Hematuria is the medical term for the presence of blood in the urine. Hematuria may be visible to the eye (gross hematuria) or seen only under the microscope (microscopic hematuria). Either way, this may signify an abnormality. Blood may come from anywhere along the urinary tract, including the kidneys, which make the urine; the ureter, the tube that carries urine to the bladder; the bladder, which stores the urine; the prostate (men only); or the urethra, the tube that carries urine out.

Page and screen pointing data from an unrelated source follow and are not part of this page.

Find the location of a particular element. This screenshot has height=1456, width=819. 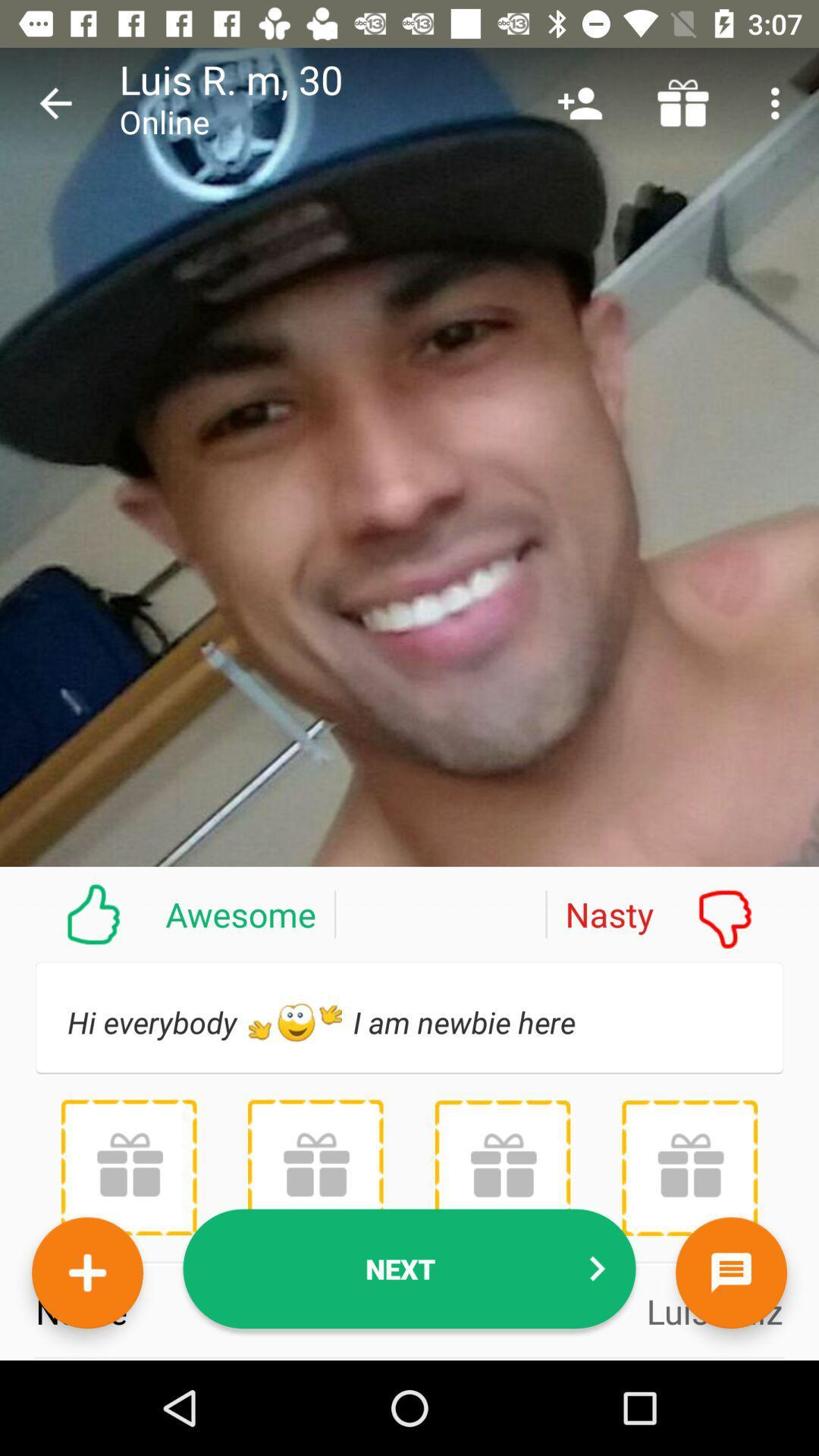

icon to the right of  m, 30 item is located at coordinates (579, 102).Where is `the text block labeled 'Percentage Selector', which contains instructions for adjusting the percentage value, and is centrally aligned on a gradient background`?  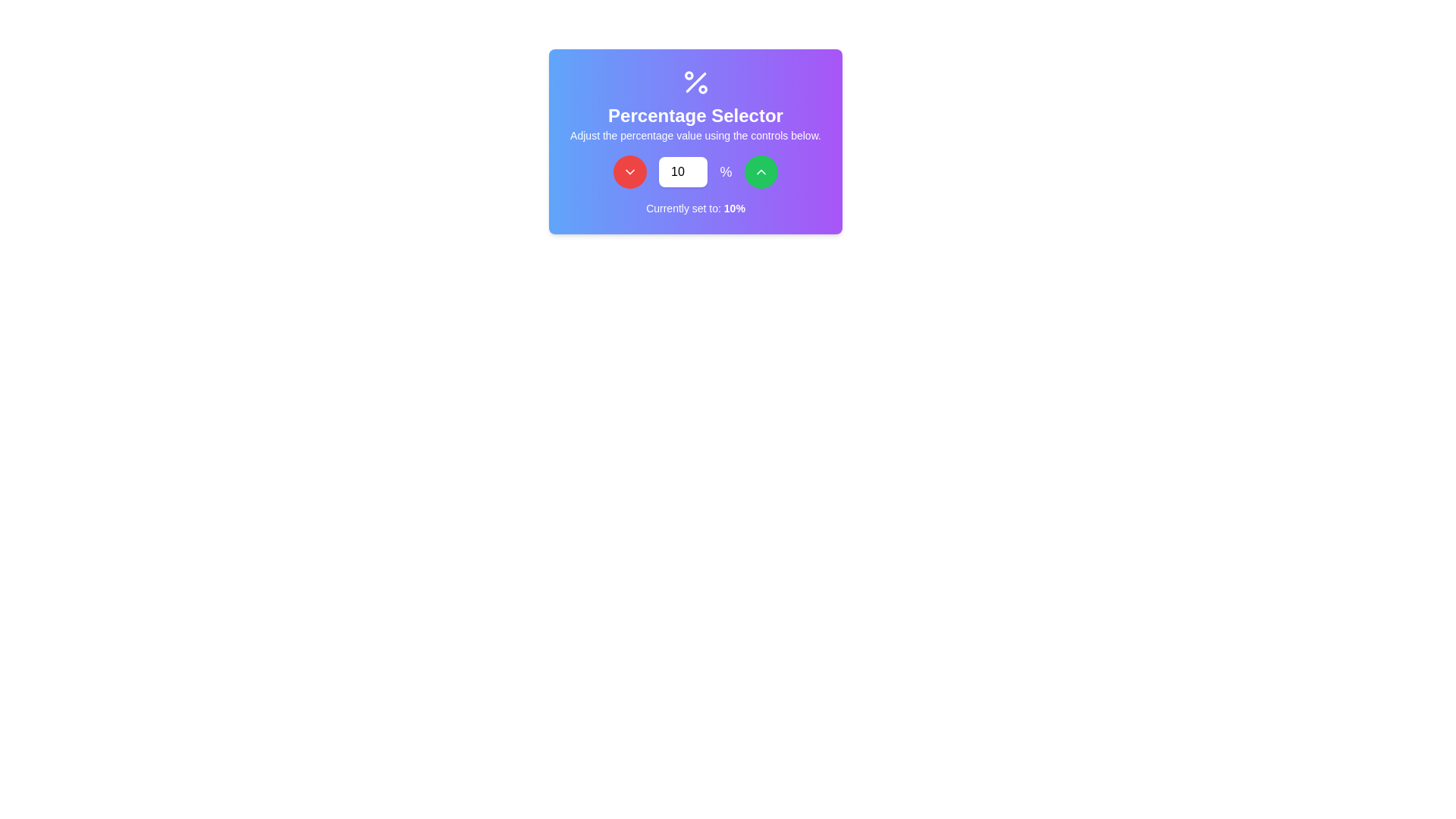 the text block labeled 'Percentage Selector', which contains instructions for adjusting the percentage value, and is centrally aligned on a gradient background is located at coordinates (695, 104). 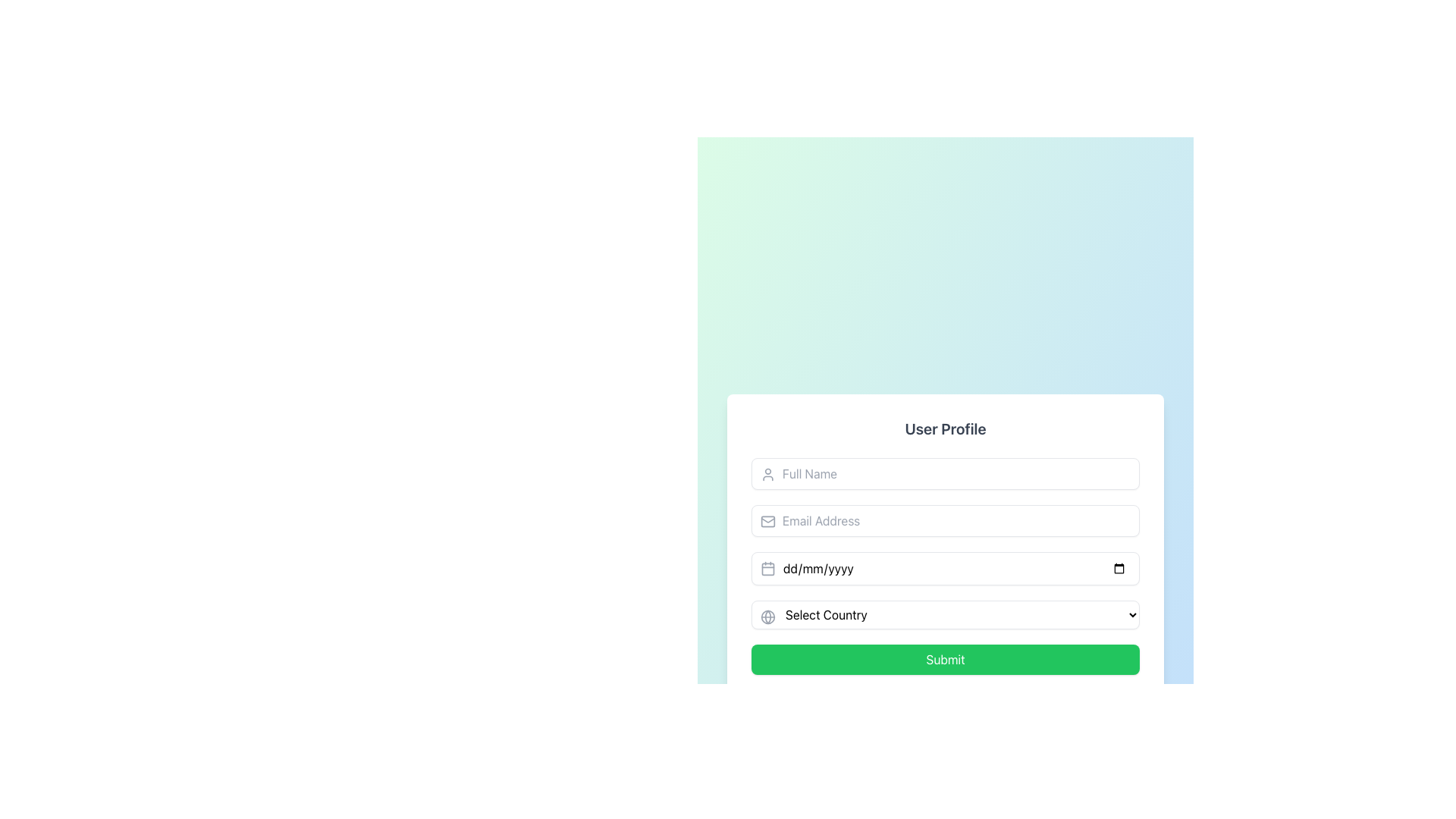 I want to click on the Dropdown menu in the User Profile form, so click(x=945, y=614).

man talking to male doctor


Hematuria has a number of potential causes, many of which are benign; however, it may be the only sign of a serious underlying medical condition, such as cancer. Causes include:

  • Idiopathic
  • Urinary tract infection
  • Stones (kidney, ureter, bladder)
  • Benign Prostatic Hyperplasia (BPH)
  • Trauma
  • Jogger’s hematuria due to vigorous exercise, or sex
  • Sexually transmitted diseases
  • Tumors (kidney, ureter, bladder, prostate, urethra)
  • Kidney diseases (including the effects of diabetes and chronic inflammatory diseases such as Lyme, Rheumatoid Arthritis, and Lupus)
  • Medications (quinine, rifampin, phenytoin)
  • Viral infection
  • Genetic disorders such as Sickle Cell Anemia and IgA nephropathy
  • Sickle Cell Anemia

Note: certain foods (i.e. rhubarb, beets, food coloring, certain medicines) can make the urine appear pink without actual blood being present; similarly, liver diseases can darken the urine, as can dehydration when the urine is very concentrated. None of these conditions are considered true “hematuria.”

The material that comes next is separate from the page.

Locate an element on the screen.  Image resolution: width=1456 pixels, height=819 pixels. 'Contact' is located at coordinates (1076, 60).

You should notify your doctor immediately if you see blood in your urine, even if you see it only one time. If hematuria is found incidentally without other symptoms, your doctor may send you for further evaluation. He or she will talk to you about the problem and possible associated symptoms and do a physical examination.

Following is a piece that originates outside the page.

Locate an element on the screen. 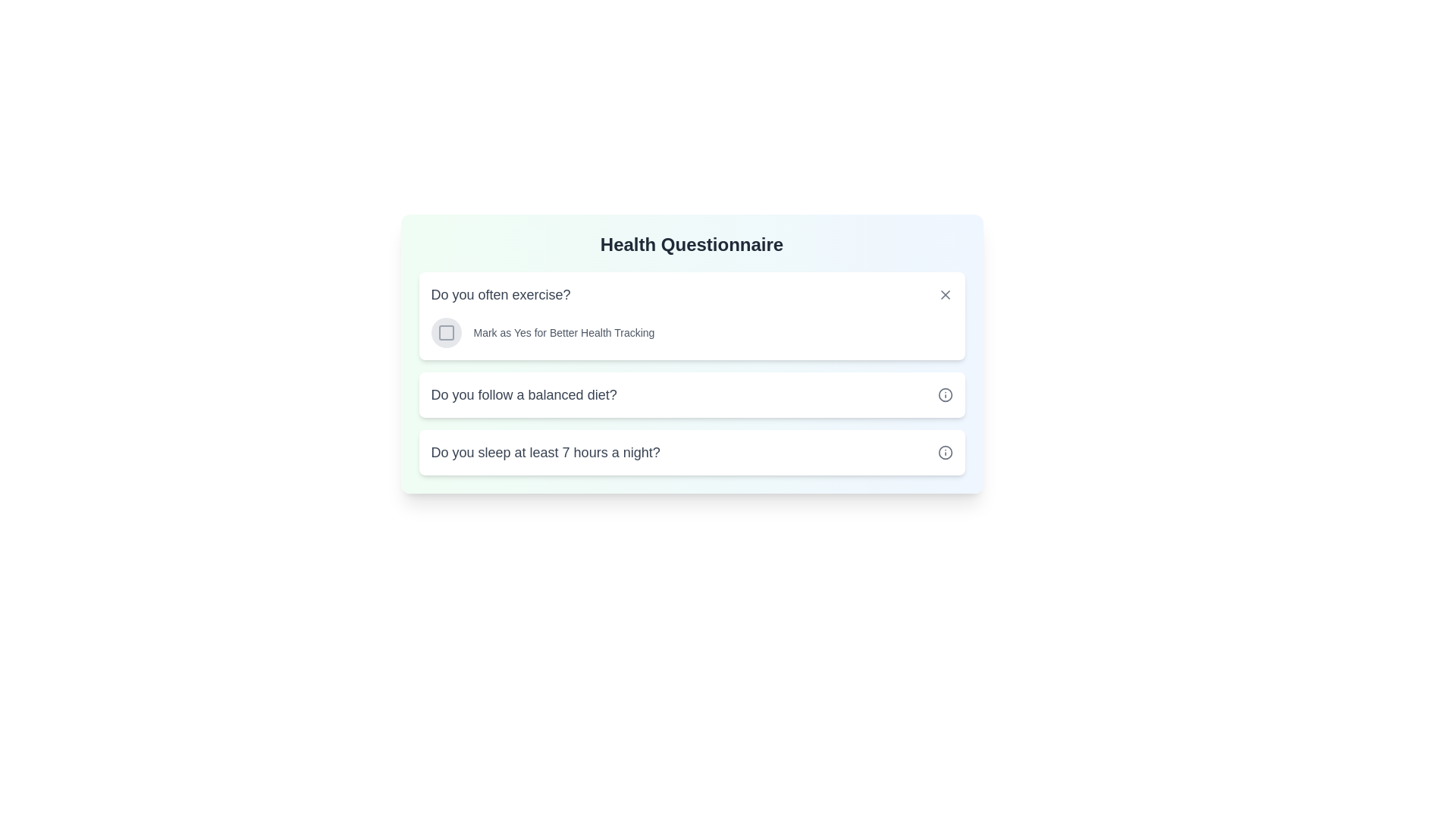 The image size is (1456, 819). the text label in the Health Questionnaire section that presents a question to the user, located above a checkbox is located at coordinates (500, 295).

Questions your doctor may ask include:

  • Current pain (burning while urinating, difficulty urinating, pain in the back or sides)
  • Smoking history (including prior smoking)
  • Potential exposure to toxic substance dating back 25 years or more (e.g., Agent Orange)
  • History of kidney stones
  • Injuries and infections
  • Recent and past drug use
  • Recent illness
  • Urinary habits
  • Exercise habits
  • Family history of kidney stones, sickle cell anemia, Von Hippel-Lindau disease

Further testing may include:

  • “Dipstick” evaluation of the urine (using chemical reactions that might show abnormalities)
  • “Microscopic evaluation” of the urine (directly viewing it under the microscope), which might show stone crystals, bacteria, abnormal cells, etc.
  • Other tests of the urine, such as urinary cytology (looking at the shed bladder cells)
  • Cystoscopy (looking into the bladder with a videoscope)
  • CT scan, ultrasound, MRI
  • Prostate Specific


Your urologist will discuss the evaluation and findings with you to develop an appropriate plan of treatment based on an underlying cause or, in some cases, where there is no apparent cause; ruling out serious underlying conditions. Follow up will still be necessary to assess results of treatment or to monitor the condition.